(Collection entries)
☆ ☆ ☆ ☆

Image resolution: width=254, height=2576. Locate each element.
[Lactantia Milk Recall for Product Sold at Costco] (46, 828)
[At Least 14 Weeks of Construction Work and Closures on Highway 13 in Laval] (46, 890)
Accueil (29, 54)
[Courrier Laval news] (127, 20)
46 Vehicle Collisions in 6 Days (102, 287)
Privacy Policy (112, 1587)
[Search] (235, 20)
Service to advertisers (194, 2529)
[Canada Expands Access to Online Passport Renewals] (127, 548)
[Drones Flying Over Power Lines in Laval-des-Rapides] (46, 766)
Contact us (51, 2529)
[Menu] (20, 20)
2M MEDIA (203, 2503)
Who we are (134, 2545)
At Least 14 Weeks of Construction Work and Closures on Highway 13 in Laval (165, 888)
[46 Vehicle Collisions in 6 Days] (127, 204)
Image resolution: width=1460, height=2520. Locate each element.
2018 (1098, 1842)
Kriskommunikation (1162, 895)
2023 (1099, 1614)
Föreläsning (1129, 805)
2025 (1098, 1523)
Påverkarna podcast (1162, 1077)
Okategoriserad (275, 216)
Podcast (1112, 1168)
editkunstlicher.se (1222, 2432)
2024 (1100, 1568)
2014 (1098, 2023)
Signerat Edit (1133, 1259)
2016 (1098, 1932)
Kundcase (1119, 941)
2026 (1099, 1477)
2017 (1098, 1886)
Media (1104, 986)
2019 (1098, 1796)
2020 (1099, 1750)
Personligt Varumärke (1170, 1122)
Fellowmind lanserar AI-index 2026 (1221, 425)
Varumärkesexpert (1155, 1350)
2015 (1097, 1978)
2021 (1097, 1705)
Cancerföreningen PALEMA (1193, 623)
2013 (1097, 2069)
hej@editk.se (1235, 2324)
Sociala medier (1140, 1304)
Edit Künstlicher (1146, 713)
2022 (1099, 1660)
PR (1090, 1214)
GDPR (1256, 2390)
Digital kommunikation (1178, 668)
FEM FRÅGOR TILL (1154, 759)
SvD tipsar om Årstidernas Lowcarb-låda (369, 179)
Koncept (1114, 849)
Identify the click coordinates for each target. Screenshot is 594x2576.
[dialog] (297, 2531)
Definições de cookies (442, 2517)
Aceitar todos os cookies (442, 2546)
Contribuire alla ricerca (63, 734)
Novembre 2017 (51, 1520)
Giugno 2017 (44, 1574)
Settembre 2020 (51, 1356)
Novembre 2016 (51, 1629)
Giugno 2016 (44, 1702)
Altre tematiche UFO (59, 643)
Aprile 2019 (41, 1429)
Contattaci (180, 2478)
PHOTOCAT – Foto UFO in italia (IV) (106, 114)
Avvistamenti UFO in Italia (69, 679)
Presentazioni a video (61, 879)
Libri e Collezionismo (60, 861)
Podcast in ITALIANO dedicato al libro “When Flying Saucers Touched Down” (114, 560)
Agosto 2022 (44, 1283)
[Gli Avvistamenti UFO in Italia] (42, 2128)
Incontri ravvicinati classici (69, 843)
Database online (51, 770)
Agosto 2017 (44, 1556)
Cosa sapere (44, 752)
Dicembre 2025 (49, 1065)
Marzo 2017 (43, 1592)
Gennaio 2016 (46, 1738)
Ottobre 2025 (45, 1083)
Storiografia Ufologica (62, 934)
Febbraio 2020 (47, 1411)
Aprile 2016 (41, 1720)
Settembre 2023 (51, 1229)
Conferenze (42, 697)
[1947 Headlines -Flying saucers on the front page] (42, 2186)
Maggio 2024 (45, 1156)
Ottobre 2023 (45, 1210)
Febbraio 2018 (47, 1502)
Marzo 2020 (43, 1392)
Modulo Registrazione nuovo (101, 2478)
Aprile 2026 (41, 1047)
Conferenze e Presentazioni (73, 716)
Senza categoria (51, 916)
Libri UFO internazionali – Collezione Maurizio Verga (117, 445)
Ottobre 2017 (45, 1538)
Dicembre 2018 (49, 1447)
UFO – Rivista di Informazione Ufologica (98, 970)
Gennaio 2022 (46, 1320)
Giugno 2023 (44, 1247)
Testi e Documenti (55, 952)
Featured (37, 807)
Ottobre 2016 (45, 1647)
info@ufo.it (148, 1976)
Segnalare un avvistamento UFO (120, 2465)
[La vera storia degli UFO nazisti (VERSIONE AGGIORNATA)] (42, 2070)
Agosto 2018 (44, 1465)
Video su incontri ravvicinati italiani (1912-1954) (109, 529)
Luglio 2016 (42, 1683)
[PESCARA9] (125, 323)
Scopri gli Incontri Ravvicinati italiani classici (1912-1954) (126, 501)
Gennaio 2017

☆ ☆ ☆ ☆

■ **Requirement**
Print every record above exactly as it was given.

■ **Exercise output**
Image resolution: width=254, height=2576. Locate each element.
[Lactantia Milk Recall for Product Sold at Costco] (46, 828)
[At Least 14 Weeks of Construction Work and Closures on Highway 13 in Laval] (46, 890)
Accueil (29, 54)
[Courrier Laval news] (127, 20)
46 Vehicle Collisions in 6 Days (102, 287)
Privacy Policy (112, 1587)
[Search] (235, 20)
Service to advertisers (194, 2529)
[Canada Expands Access to Online Passport Renewals] (127, 548)
[Drones Flying Over Power Lines in Laval-des-Rapides] (46, 766)
Contact us (51, 2529)
[Menu] (20, 20)
2M MEDIA (203, 2503)
Who we are (134, 2545)
At Least 14 Weeks of Construction Work and Closures on Highway 13 in Laval (165, 888)
[46 Vehicle Collisions in 6 Days] (127, 204)
Image resolution: width=1460, height=2520. Locate each element.
2018 (1098, 1842)
Kriskommunikation (1162, 895)
2023 (1099, 1614)
Föreläsning (1129, 805)
2025 (1098, 1523)
Påverkarna podcast (1162, 1077)
Okategoriserad (275, 216)
Podcast (1112, 1168)
editkunstlicher.se (1222, 2432)
2024 (1100, 1568)
2014 (1098, 2023)
Signerat Edit (1133, 1259)
2016 (1098, 1932)
Kundcase (1119, 941)
2026 (1099, 1477)
2017 (1098, 1886)
Media (1104, 986)
2019 (1098, 1796)
2020 (1099, 1750)
Personligt Varumärke (1170, 1122)
Fellowmind lanserar AI-index 2026 (1221, 425)
Varumärkesexpert (1155, 1350)
2015 (1097, 1978)
2021 (1097, 1705)
Cancerföreningen PALEMA (1193, 623)
2013 (1097, 2069)
hej@editk.se (1235, 2324)
Sociala medier (1140, 1304)
Edit Künstlicher (1146, 713)
2022 (1099, 1660)
PR (1090, 1214)
GDPR (1256, 2390)
Digital kommunikation (1178, 668)
FEM FRÅGOR TILL (1154, 759)
SvD tipsar om Årstidernas Lowcarb-låda (369, 179)
Koncept (1114, 849)
Identify the click coordinates for each target. Screenshot is 594x2576.
[dialog] (297, 2531)
Definições de cookies (442, 2517)
Aceitar todos os cookies (442, 2546)
Contribuire alla ricerca (63, 734)
Novembre 2017 (51, 1520)
Giugno 2017 (44, 1574)
Settembre 2020 (51, 1356)
Novembre 2016 (51, 1629)
Giugno 2016 (44, 1702)
Altre tematiche UFO (59, 643)
Aprile 2019 (41, 1429)
Contattaci (180, 2478)
PHOTOCAT – Foto UFO in italia (IV) (106, 114)
Avvistamenti UFO in Italia (69, 679)
Presentazioni a video (61, 879)
Libri e Collezionismo (60, 861)
Podcast in ITALIANO dedicato al libro “When Flying Saucers Touched Down” (114, 560)
Agosto 2022 (44, 1283)
[Gli Avvistamenti UFO in Italia] (42, 2128)
Incontri ravvicinati classici (69, 843)
Database online (51, 770)
Agosto 2017 (44, 1556)
Cosa sapere (44, 752)
Dicembre 2025 (49, 1065)
Marzo 2017 (43, 1592)
Gennaio 2016 (46, 1738)
Ottobre 2025 (45, 1083)
Storiografia Ufologica (62, 934)
Febbraio 2020 (47, 1411)
Aprile 2016 (41, 1720)
Settembre 2023 (51, 1229)
Conferenze (42, 697)
[1947 Headlines -Flying saucers on the front page] (42, 2186)
Maggio 2024 (45, 1156)
Ottobre 2023 (45, 1210)
Febbraio 2018 (47, 1502)
Marzo 2020 (43, 1392)
Modulo Registrazione nuovo (101, 2478)
Aprile 2026 (41, 1047)
Conferenze e Presentazioni (73, 716)
Senza categoria (51, 916)
Libri UFO internazionali – Collezione Maurizio Verga (117, 445)
Ottobre 2017 (45, 1538)
Dicembre 2018 (49, 1447)
UFO – Rivista di Informazione Ufologica (98, 970)
Gennaio 2022 (46, 1320)
Giugno 2023 (44, 1247)
Testi e Documenti (55, 952)
Featured (37, 807)
Ottobre 2016 (45, 1647)
info@ufo.it (148, 1976)
Segnalare un avvistamento UFO (120, 2465)
[La vera storia degli UFO nazisti (VERSIONE AGGIORNATA)] (42, 2070)
Agosto 2018 (44, 1465)
Video su incontri ravvicinati italiani (1912-1954) (109, 529)
Luglio 2016 (42, 1683)
[PESCARA9] (125, 323)
Scopri gli Incontri Ravvicinati italiani classici (1912-1954) (126, 501)
Gennaio 2017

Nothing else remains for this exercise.